Stated task :: Rewrite the listing, starting from its beginning and going on through the line with "point(842,51)", keeping the requests unchanged. Increase every number in the answers by 103, both coordinates and dimensions.

Items from a data source ::
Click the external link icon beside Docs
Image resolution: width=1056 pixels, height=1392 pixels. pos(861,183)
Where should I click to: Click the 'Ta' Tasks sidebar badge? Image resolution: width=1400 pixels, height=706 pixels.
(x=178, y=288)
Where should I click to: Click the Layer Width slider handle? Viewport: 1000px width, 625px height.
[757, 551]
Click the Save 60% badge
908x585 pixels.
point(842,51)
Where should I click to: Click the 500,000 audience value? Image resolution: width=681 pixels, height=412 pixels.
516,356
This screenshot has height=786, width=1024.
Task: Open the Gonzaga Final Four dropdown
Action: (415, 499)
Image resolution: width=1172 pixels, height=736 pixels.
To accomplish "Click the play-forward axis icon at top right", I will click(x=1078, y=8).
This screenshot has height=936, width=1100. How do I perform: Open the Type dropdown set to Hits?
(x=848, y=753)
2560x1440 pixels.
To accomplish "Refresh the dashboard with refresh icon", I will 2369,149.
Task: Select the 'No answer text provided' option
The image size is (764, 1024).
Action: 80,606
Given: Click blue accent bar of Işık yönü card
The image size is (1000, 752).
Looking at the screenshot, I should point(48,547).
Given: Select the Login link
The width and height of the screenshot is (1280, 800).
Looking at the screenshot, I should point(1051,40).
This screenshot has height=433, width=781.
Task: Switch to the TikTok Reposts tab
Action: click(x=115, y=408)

Expected output ::
Click the external link icon beside Docs
Image resolution: width=1159 pixels, height=1495 pixels. pos(964,286)
Where should I click to: Click the 'Ta' Tasks sidebar badge? Image resolution: width=1400 pixels, height=706 pixels.
(x=281, y=391)
Where should I click to: Click the Layer Width slider handle? Viewport: 1000px width, 625px height.
[860, 654]
Click the Save 60% badge
908x585 pixels.
point(945,154)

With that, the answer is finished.